● **What needs to be done**: What you write must be the lines from the one holding "ROKKOSAN SILENCE RESORT (60, 2427)" through the final line of the records below, reproduced exactly, minus the pictures.

[Source records]
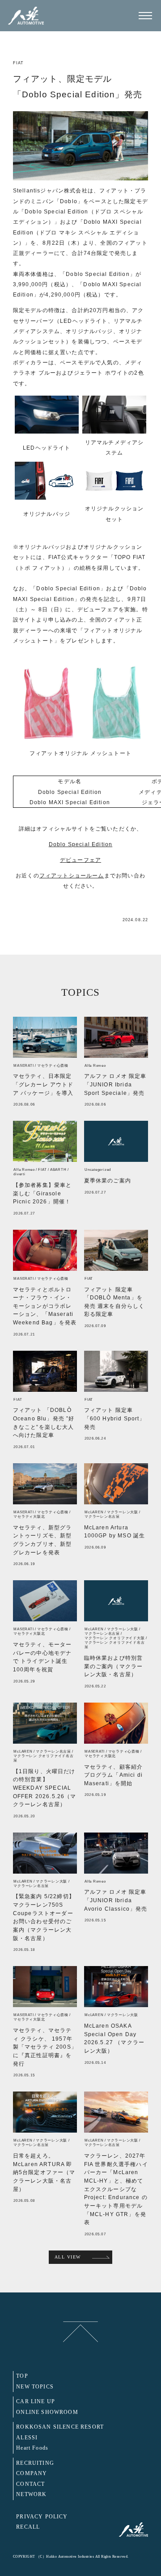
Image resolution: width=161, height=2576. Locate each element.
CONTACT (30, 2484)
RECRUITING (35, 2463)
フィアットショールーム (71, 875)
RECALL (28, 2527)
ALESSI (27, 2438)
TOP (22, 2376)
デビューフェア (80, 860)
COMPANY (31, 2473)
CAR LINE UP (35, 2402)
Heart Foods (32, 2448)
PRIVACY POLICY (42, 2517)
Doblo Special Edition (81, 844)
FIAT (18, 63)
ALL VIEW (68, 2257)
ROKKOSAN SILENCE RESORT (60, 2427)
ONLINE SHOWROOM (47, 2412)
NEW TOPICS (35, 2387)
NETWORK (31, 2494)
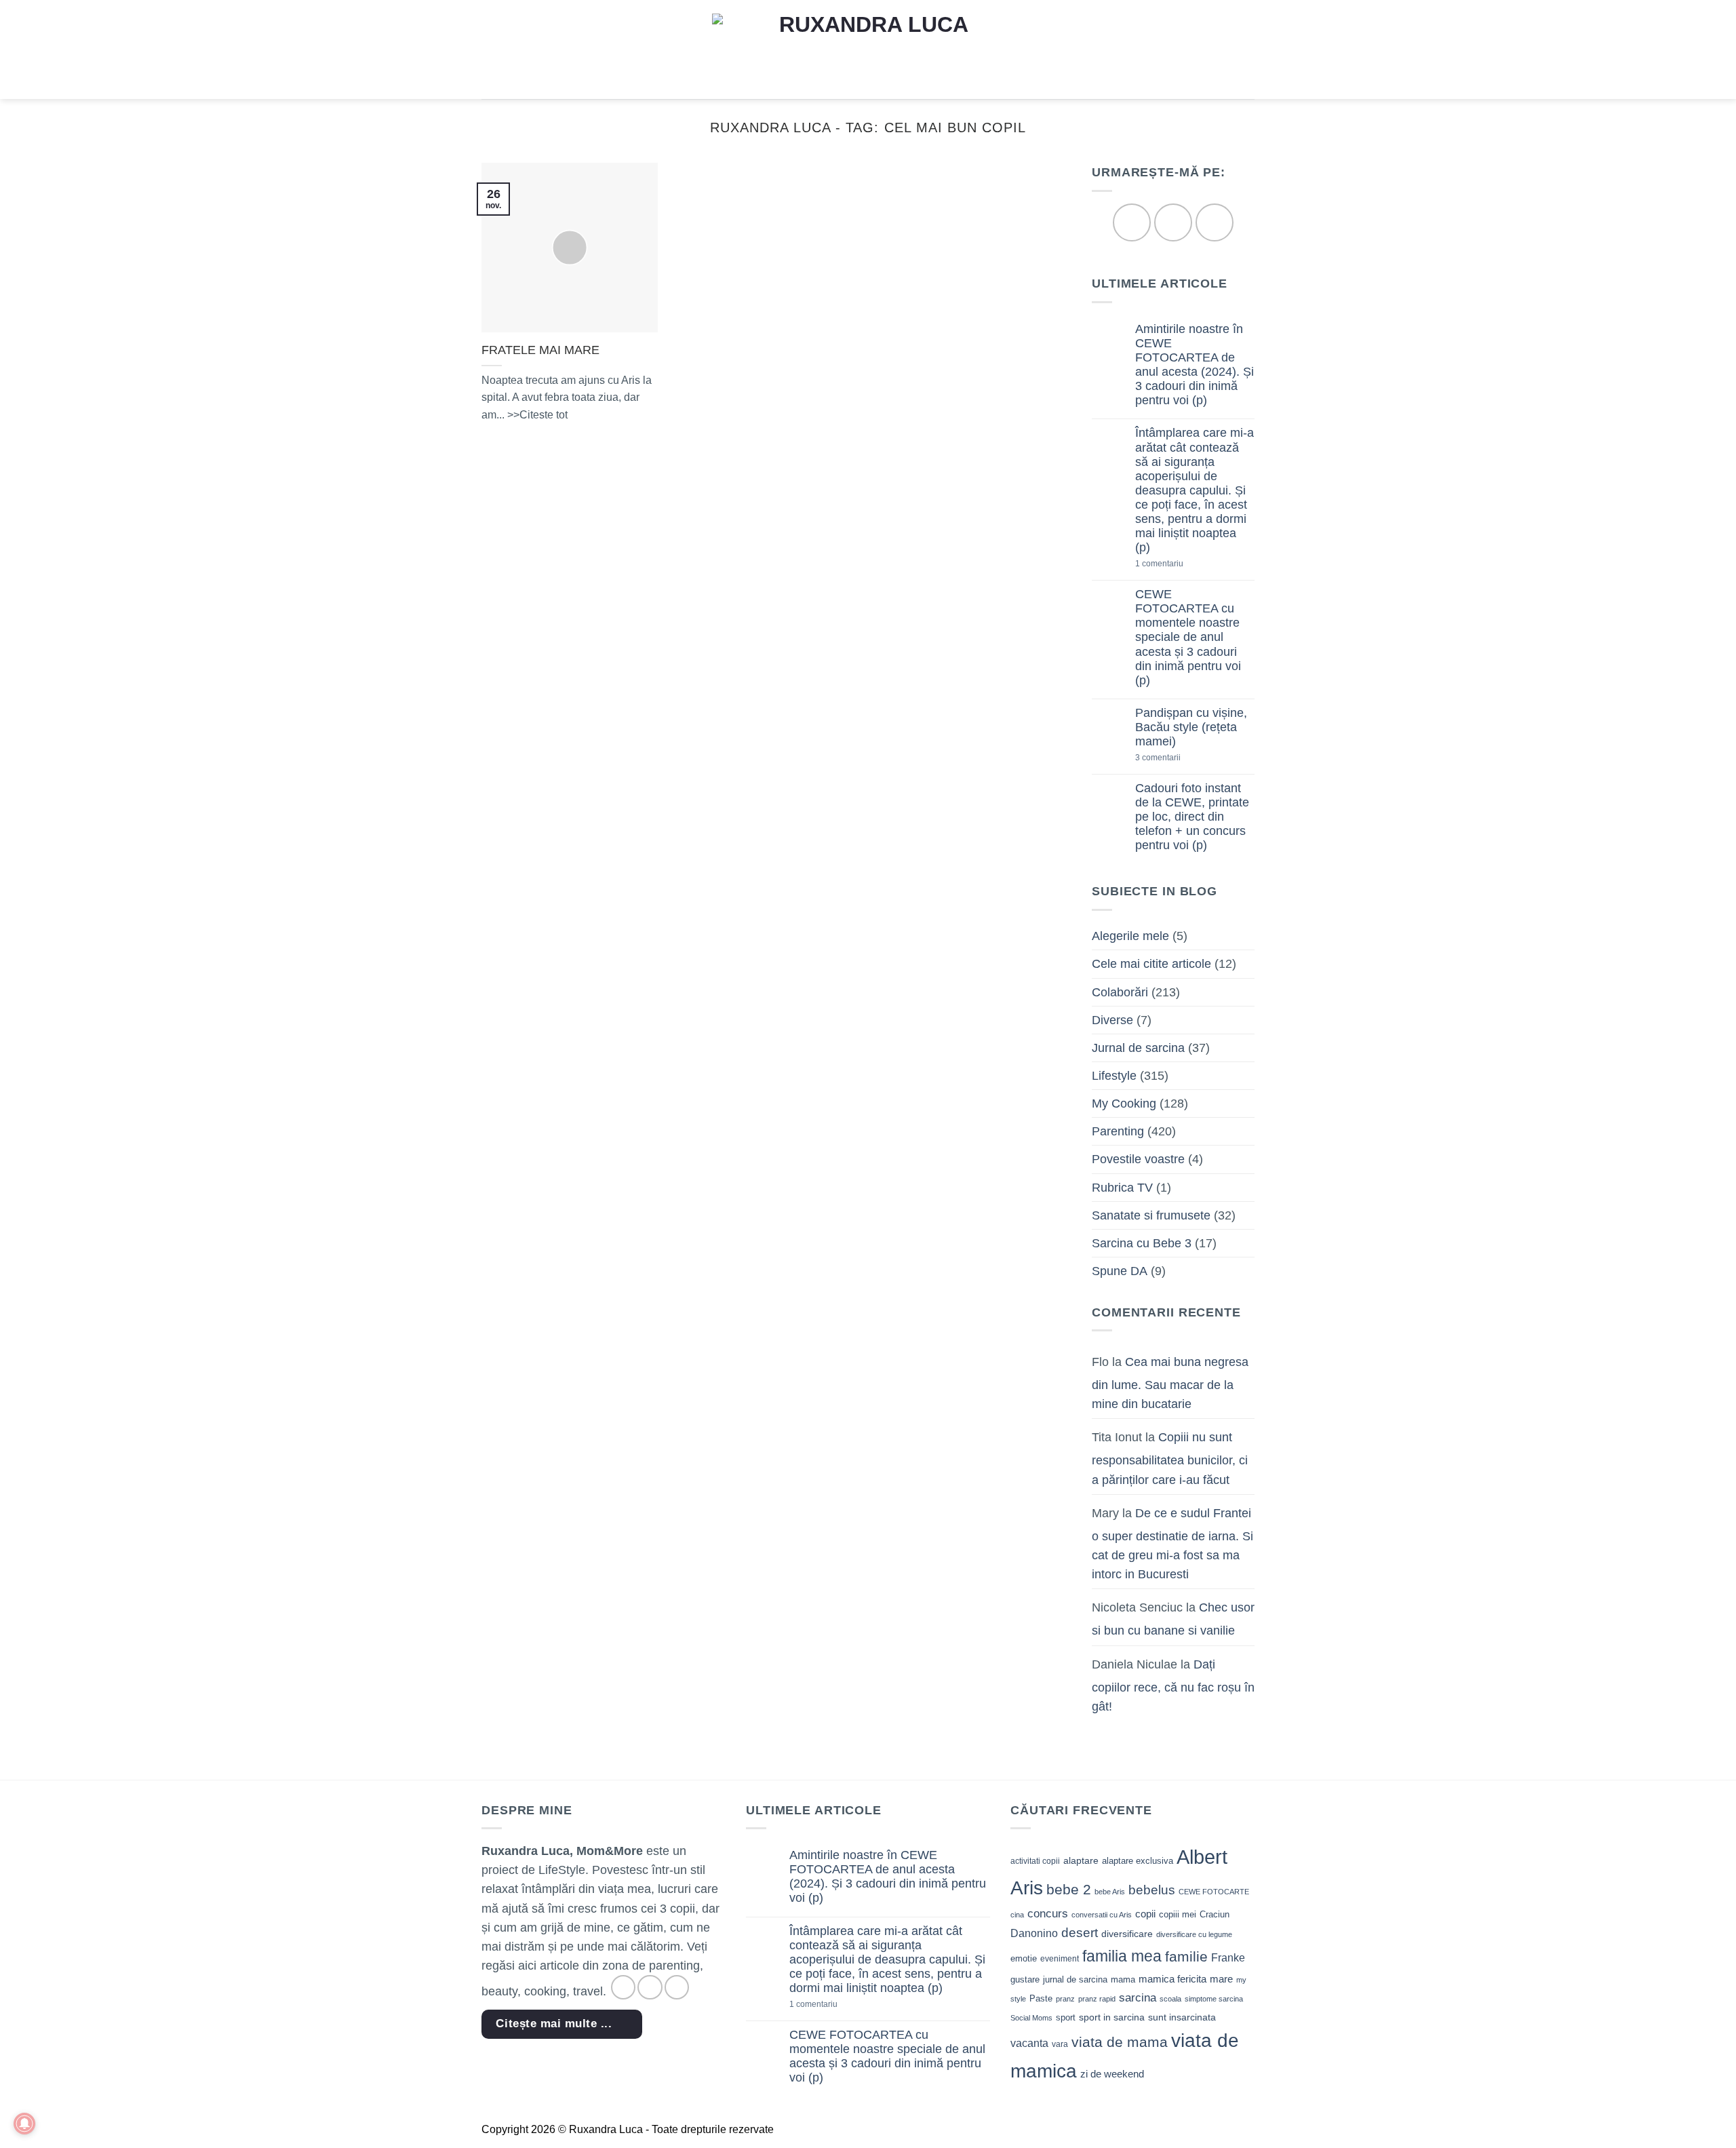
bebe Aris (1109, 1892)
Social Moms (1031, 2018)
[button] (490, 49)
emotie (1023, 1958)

● **Solution to the problem**:
ROKKOSAN SILENCE RESORT (60, 2427)
ONLINE SHOWROOM (47, 2412)
NEW TOPICS (35, 2387)
NETWORK (31, 2494)
bebe Aris (1109, 1892)
Social Moms (1031, 2018)
[button] (490, 49)
emotie (1023, 1958)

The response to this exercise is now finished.